Le concept et les pratiques d'allègement avancent. Les personnes vivant avec le VIH le demandent. On a pu reprocher à l’agence de ne pas aller assez vite dans ce domaine, partagez-vous cette opinion. Jusqu'où pourrait-on aller dans ce domaine selon vous ? Que faut-il encore faire comme recherches ?

François Dabis : Je sais qu’il y a eu des débats par le passé. Notamment sur l’opportunité de soutenir la recherche sur ce sujet. Depuis, des décisions ont été prises afin d’avancer sur ce projet d’allègement thérapeutique. Un travail [essai ANRS-4D, ndlr] a été mené et présenté partiellement à la conférence de Durban l'année dernière. Il y aura une phase de publication des résultats définitifs. Nous sommes dans une phase intermédiaire, avec le lancement d’un nouvel essai pour étudier plus largement l’intérêt de la stratégie de réduction de prises hebdomadaires (1). Il faut que cela se fasse, en lui donnant le temps de produire des données que nous pourrons présenter puis publier. Continuer dans cette voie là en multipliant les projets ne me parait pas une bonne solution. Je ne crois pas que nous en ayons beaucoup dans les tuyaux. C’est déjà une partie de la réponse. Faut-il qu’il y ait un agenda de recherche sur la simplification à long terme ? Oui. Mais avec des objectifs ambitieux, sur les médicaments à diffusion prolongée notamment, les nanoparticules. (…) A nous de nous mettre autour de la table pour réfléchir ensemble et atteindre cette simplification.

Cette dernière est un champ important, je le reconnais. Il faut reconnaître que pour 95 % des gens, le traitement est bien toléré et la question de l’observance se pose moins. Reste une partie marginale de personnes pour lesquelles c’est encore un enjeu. Nous sommes dans des niveaux de succès que d’autres pathologies nous envient. Pour autant, il faut plus de recherches sur la qualité de vie. (…) La question des stratégies d’allègement a pris, ces dernières années, de plus en plus d’ampleur. Elle n’a pas échappé à la caricature, aux effets de manche, aux approximations voire aux idées fausses (une stratégie unique d’allègement serait bien pour tout le monde). Le débat doit se poursuivre et ce d’autant que des recherches se poursuivent et que de nouveaux résultats sont attendus. Il doit d’autant plus se poursuivre que les questions posées sont plus complexes et plus vastes. Ainsi, par exemple, certains spécialistes se demandent si une initiation de traitement doit obligatoirement se faire par une trithérapie ou si une bithérapie voire une monothérapie pourrait être proposée en traitement d’induction et pour qui ? De même, des spécialistes réfléchissent aux traitements en cycles courts (quatre ou cinq jours par semaine) et surtout pour quelles personnes et quels profils est-ce une bonne option thérapeutique ? D’autres encore travaillent sur la diminution de doses d’antirétroviraux avec les résultats d’essai sur l’efavirenz et les antiprotéases. On le voit, rien n’est figé. Une seule chose est sûre : un allègement ne doit pas être entrepris sans un avis médical spécialisé.

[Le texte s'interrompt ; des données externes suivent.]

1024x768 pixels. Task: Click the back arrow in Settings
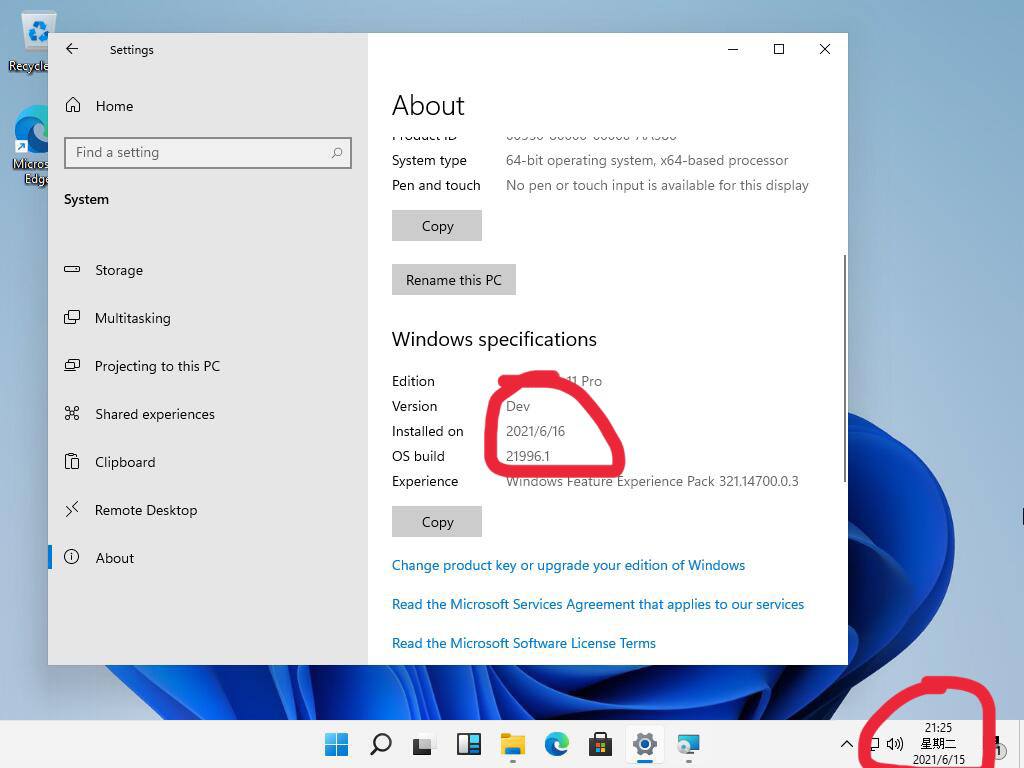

(1) : Essai ANRS 170 Quatuor. L’essai Quatuor a pour objectif de comparer chez les personnes ayant un traitement efficace depuis au moins quatre mois, une prise de traitement quatre jours consécutifs par semaine versus la prise de traitement sept jours sur sept actuellement recommandée. La prise en compte des anti intégrases dans les traitements est nouvelle par rapport à l’essai 4D.

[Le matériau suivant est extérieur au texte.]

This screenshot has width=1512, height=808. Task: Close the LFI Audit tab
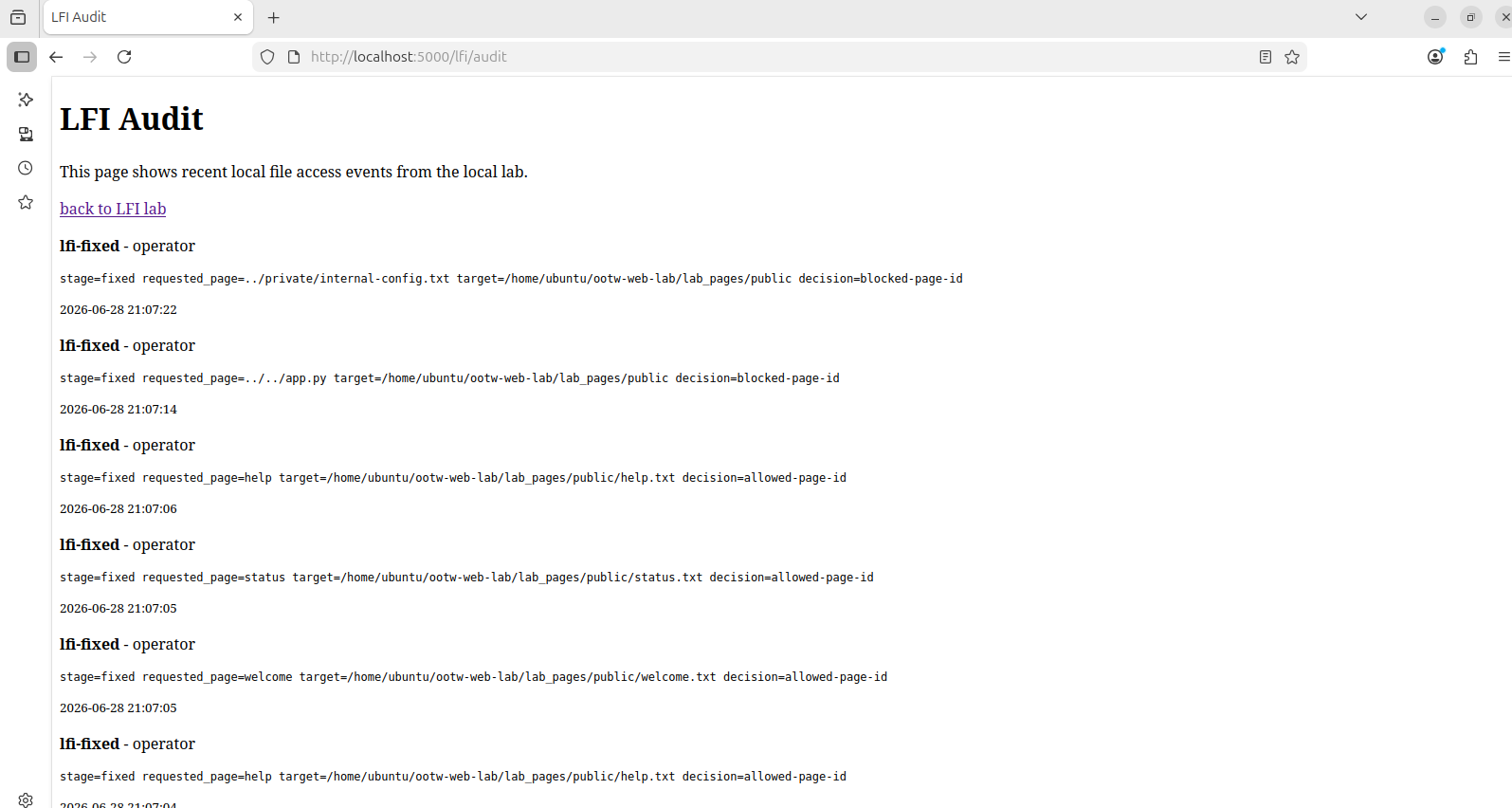tap(238, 17)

Jade Ghosn est médecin clinicien, spécialiste du VIH, investi dans la recherche et l’enseignement, membre des commissions d’experts du Rapport Morlat.
Gilles Pialoux est médecin, chercheur, chef de service des maladies infectieuses et tropicales à l'hôpital Tenon (AP-HP, Paris), investi dans la recherche et l’enseignement, membre des commissions d’experts du Rapport Morlat.
François Dabis est médecin, chercheur et directeur de l’Agence nationale de recherche sur le sida et les hépatites virales (ANRS), depuis mars 2017.